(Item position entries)

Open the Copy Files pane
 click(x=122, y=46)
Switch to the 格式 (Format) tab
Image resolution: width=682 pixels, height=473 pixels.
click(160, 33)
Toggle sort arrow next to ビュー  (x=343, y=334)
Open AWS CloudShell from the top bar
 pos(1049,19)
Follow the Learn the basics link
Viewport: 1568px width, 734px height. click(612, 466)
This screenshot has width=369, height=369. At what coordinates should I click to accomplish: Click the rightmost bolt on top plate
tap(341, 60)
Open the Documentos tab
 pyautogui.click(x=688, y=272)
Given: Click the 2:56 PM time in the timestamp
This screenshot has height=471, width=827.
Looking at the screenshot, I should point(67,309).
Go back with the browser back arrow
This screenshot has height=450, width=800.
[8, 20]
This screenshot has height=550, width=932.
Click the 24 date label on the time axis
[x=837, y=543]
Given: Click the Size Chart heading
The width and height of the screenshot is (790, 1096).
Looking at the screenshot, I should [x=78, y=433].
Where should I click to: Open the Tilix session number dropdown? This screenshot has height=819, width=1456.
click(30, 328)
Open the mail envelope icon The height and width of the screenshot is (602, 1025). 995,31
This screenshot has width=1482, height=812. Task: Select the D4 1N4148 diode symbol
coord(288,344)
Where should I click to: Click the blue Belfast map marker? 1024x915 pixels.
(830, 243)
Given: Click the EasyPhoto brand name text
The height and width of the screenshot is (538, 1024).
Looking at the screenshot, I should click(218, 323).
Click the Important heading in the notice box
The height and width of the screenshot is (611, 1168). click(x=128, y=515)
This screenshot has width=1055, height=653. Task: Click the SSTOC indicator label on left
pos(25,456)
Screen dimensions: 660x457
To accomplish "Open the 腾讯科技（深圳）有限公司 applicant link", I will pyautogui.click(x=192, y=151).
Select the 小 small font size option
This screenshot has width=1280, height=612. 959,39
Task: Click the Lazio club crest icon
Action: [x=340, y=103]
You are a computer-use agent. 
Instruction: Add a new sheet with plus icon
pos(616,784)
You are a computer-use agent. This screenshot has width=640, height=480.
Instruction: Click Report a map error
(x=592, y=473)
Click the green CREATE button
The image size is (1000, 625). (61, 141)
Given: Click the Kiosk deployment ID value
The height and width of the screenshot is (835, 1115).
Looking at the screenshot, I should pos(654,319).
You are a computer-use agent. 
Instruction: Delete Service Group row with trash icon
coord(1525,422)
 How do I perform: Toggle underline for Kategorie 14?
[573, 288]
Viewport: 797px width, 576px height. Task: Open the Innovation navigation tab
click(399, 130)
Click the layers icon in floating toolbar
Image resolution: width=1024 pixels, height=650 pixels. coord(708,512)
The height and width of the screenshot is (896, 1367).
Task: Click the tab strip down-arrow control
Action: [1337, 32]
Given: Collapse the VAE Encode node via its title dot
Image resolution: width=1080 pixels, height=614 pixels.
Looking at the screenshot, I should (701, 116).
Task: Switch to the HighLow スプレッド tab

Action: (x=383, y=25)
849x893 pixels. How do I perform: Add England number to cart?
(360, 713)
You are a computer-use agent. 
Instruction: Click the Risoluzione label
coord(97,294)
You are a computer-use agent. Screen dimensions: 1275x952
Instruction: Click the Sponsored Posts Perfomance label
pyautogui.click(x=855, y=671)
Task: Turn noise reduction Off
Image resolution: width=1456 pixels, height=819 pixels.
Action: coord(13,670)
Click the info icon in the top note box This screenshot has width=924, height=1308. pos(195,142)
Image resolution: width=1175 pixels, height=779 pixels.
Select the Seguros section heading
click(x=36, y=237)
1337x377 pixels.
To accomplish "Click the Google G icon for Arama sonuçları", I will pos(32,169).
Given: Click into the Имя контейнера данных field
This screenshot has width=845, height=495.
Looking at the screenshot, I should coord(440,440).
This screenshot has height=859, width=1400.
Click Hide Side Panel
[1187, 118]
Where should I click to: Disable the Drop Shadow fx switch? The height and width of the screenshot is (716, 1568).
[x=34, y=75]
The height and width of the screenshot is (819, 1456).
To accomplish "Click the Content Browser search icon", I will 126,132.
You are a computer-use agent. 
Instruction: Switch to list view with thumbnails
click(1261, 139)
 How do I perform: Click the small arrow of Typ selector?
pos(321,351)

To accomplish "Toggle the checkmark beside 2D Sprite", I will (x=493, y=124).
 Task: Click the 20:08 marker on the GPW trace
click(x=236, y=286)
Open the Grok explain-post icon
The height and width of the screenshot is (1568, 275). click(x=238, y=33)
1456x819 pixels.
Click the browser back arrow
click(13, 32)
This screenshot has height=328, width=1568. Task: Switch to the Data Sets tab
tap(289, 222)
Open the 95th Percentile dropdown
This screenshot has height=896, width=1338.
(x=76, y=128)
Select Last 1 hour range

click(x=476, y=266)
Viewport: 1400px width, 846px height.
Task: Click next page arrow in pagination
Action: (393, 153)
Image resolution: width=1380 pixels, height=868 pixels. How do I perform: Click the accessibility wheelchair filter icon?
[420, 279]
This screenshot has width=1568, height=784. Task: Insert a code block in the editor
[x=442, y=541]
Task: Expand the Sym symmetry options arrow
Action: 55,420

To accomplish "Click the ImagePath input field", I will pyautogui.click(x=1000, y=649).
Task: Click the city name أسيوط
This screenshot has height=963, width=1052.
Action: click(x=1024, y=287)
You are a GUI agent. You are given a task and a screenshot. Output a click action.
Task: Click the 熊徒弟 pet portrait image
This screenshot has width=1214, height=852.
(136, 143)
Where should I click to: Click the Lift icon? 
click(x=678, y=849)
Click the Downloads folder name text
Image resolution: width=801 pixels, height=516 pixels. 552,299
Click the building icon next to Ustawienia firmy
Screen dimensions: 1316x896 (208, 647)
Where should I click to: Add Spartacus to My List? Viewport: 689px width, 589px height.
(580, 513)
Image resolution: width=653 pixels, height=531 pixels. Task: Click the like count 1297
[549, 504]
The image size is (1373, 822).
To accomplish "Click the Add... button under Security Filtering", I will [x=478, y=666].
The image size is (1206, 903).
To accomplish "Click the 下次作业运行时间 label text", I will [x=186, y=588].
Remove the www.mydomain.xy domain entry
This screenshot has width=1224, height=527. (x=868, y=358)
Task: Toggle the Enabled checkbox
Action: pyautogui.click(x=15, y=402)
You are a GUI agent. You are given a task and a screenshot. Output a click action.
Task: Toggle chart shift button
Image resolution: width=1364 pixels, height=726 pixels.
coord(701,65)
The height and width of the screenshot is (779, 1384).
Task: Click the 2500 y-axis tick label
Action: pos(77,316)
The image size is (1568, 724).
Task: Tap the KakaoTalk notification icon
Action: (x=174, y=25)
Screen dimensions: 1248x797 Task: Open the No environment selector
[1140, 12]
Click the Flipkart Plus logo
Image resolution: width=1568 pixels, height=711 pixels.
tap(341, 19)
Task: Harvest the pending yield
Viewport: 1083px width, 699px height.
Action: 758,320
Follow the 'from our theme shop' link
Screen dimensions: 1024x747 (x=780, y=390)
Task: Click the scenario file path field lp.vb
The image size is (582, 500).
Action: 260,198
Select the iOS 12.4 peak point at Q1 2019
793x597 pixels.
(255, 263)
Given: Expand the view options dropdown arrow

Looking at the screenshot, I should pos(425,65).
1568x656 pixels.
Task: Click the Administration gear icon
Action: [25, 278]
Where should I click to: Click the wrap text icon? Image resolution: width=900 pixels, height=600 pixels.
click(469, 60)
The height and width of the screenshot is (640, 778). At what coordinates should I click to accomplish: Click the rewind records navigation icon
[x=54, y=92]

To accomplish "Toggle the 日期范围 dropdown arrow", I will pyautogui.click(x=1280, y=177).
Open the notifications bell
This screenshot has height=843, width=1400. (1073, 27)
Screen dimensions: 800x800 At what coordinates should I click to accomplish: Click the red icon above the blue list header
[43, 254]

§ **Task description**:
Please write out every line of the material above word for word, keeping the original order.

§ **Reply**:
Open the Copy Files pane
 click(x=122, y=46)
Switch to the 格式 (Format) tab
Image resolution: width=682 pixels, height=473 pixels.
click(160, 33)
Toggle sort arrow next to ビュー  (x=343, y=334)
Open AWS CloudShell from the top bar
 pos(1049,19)
Follow the Learn the basics link
Viewport: 1568px width, 734px height. click(612, 466)
This screenshot has width=369, height=369. At what coordinates should I click to accomplish: Click the rightmost bolt on top plate
tap(341, 60)
Open the Documentos tab
 pyautogui.click(x=688, y=272)
Given: Click the 2:56 PM time in the timestamp
This screenshot has height=471, width=827.
Looking at the screenshot, I should point(67,309).
Go back with the browser back arrow
This screenshot has height=450, width=800.
[8, 20]
This screenshot has height=550, width=932.
Click the 24 date label on the time axis
[x=837, y=543]
Given: Click the Size Chart heading
The width and height of the screenshot is (790, 1096).
Looking at the screenshot, I should [x=78, y=433].
Where should I click to: Open the Tilix session number dropdown? This screenshot has height=819, width=1456.
click(30, 328)
Open the mail envelope icon The height and width of the screenshot is (602, 1025). 995,31
This screenshot has width=1482, height=812. Task: Select the D4 1N4148 diode symbol
coord(288,344)
Where should I click to: Click the blue Belfast map marker? 1024x915 pixels.
(830, 243)
Given: Click the EasyPhoto brand name text
The height and width of the screenshot is (538, 1024).
Looking at the screenshot, I should click(218, 323).
Click the Important heading in the notice box
The height and width of the screenshot is (611, 1168). click(x=128, y=515)
This screenshot has width=1055, height=653. Task: Click the SSTOC indicator label on left
pos(25,456)
Screen dimensions: 660x457
To accomplish "Open the 腾讯科技（深圳）有限公司 applicant link", I will pyautogui.click(x=192, y=151).
Select the 小 small font size option
This screenshot has width=1280, height=612. 959,39
Task: Click the Lazio club crest icon
Action: [x=340, y=103]
You are a computer-use agent. 
Instruction: Add a new sheet with plus icon
pos(616,784)
You are a computer-use agent. This screenshot has width=640, height=480.
Instruction: Click Report a map error
(x=592, y=473)
Click the green CREATE button
The image size is (1000, 625). (61, 141)
Given: Click the Kiosk deployment ID value
The height and width of the screenshot is (835, 1115).
Looking at the screenshot, I should pos(654,319).
You are a computer-use agent. 
Instruction: Delete Service Group row with trash icon
coord(1525,422)
 How do I perform: Toggle underline for Kategorie 14?
[573, 288]
Viewport: 797px width, 576px height. Task: Open the Innovation navigation tab
click(399, 130)
Click the layers icon in floating toolbar
Image resolution: width=1024 pixels, height=650 pixels. coord(708,512)
The height and width of the screenshot is (896, 1367).
Task: Click the tab strip down-arrow control
Action: [1337, 32]
Given: Collapse the VAE Encode node via its title dot
Image resolution: width=1080 pixels, height=614 pixels.
Looking at the screenshot, I should (701, 116).
Task: Switch to the HighLow スプレッド tab

Action: (x=383, y=25)
849x893 pixels. How do I perform: Add England number to cart?
(360, 713)
You are a computer-use agent. 
Instruction: Click the Risoluzione label
coord(97,294)
You are a computer-use agent. Screen dimensions: 1275x952
Instruction: Click the Sponsored Posts Perfomance label
pyautogui.click(x=855, y=671)
Task: Turn noise reduction Off
Image resolution: width=1456 pixels, height=819 pixels.
Action: coord(13,670)
Click the info icon in the top note box This screenshot has width=924, height=1308. pos(195,142)
Image resolution: width=1175 pixels, height=779 pixels.
Select the Seguros section heading
click(x=36, y=237)
1337x377 pixels.
To accomplish "Click the Google G icon for Arama sonuçları", I will pos(32,169).
Given: Click into the Имя контейнера данных field
This screenshot has width=845, height=495.
Looking at the screenshot, I should coord(440,440).
This screenshot has height=859, width=1400.
Click Hide Side Panel
[1187, 118]
Where should I click to: Disable the Drop Shadow fx switch? The height and width of the screenshot is (716, 1568).
[x=34, y=75]
The height and width of the screenshot is (819, 1456).
To accomplish "Click the Content Browser search icon", I will 126,132.
You are a computer-use agent. 
Instruction: Switch to list view with thumbnails
click(1261, 139)
 How do I perform: Click the small arrow of Typ selector?
pos(321,351)

To accomplish "Toggle the checkmark beside 2D Sprite", I will (x=493, y=124).
 Task: Click the 20:08 marker on the GPW trace
click(x=236, y=286)
Open the Grok explain-post icon
The height and width of the screenshot is (1568, 275). click(x=238, y=33)
1456x819 pixels.
Click the browser back arrow
click(13, 32)
This screenshot has height=328, width=1568. Task: Switch to the Data Sets tab
tap(289, 222)
Open the 95th Percentile dropdown
This screenshot has height=896, width=1338.
(x=76, y=128)
Select Last 1 hour range

click(x=476, y=266)
Viewport: 1400px width, 846px height.
Task: Click next page arrow in pagination
Action: (393, 153)
Image resolution: width=1380 pixels, height=868 pixels. How do I perform: Click the accessibility wheelchair filter icon?
[420, 279]
This screenshot has width=1568, height=784. Task: Insert a code block in the editor
[x=442, y=541]
Task: Expand the Sym symmetry options arrow
Action: 55,420

To accomplish "Click the ImagePath input field", I will pyautogui.click(x=1000, y=649).
Task: Click the city name أسيوط
This screenshot has height=963, width=1052.
Action: click(x=1024, y=287)
You are a GUI agent. You are given a task and a screenshot. Output a click action.
Task: Click the 熊徒弟 pet portrait image
This screenshot has width=1214, height=852.
(136, 143)
Where should I click to: Click the Lift icon? 
click(x=678, y=849)
Click the Downloads folder name text
Image resolution: width=801 pixels, height=516 pixels. 552,299
Click the building icon next to Ustawienia firmy
Screen dimensions: 1316x896 (208, 647)
Where should I click to: Add Spartacus to My List? Viewport: 689px width, 589px height.
(580, 513)
Image resolution: width=653 pixels, height=531 pixels. Task: Click the like count 1297
[549, 504]
The image size is (1373, 822).
To accomplish "Click the Add... button under Security Filtering", I will [x=478, y=666].
The image size is (1206, 903).
To accomplish "Click the 下次作业运行时间 label text", I will [x=186, y=588].
Remove the www.mydomain.xy domain entry
This screenshot has width=1224, height=527. (x=868, y=358)
Task: Toggle the Enabled checkbox
Action: pyautogui.click(x=15, y=402)
You are a GUI agent. You are given a task and a screenshot. Output a click action.
Task: Toggle chart shift button
Image resolution: width=1364 pixels, height=726 pixels.
coord(701,65)
The height and width of the screenshot is (779, 1384).
Task: Click the 2500 y-axis tick label
Action: pos(77,316)
The image size is (1568, 724).
Task: Tap the KakaoTalk notification icon
Action: (x=174, y=25)
Screen dimensions: 1248x797 Task: Open the No environment selector
[1140, 12]
Click the Flipkart Plus logo
Image resolution: width=1568 pixels, height=711 pixels.
tap(341, 19)
Task: Harvest the pending yield
Viewport: 1083px width, 699px height.
Action: 758,320
Follow the 'from our theme shop' link
Screen dimensions: 1024x747 (x=780, y=390)
Task: Click the scenario file path field lp.vb
The image size is (582, 500).
Action: 260,198
Select the iOS 12.4 peak point at Q1 2019
793x597 pixels.
(255, 263)
Given: Expand the view options dropdown arrow

Looking at the screenshot, I should pos(425,65).
1568x656 pixels.
Task: Click the Administration gear icon
Action: [25, 278]
Where should I click to: Click the wrap text icon? Image resolution: width=900 pixels, height=600 pixels.
click(469, 60)
The height and width of the screenshot is (640, 778). At what coordinates should I click to accomplish: Click the rewind records navigation icon
[x=54, y=92]

To accomplish "Toggle the 日期范围 dropdown arrow", I will pyautogui.click(x=1280, y=177).
Open the notifications bell
This screenshot has height=843, width=1400. (1073, 27)
Screen dimensions: 800x800 At what coordinates should I click to accomplish: Click the red icon above the blue list header
[43, 254]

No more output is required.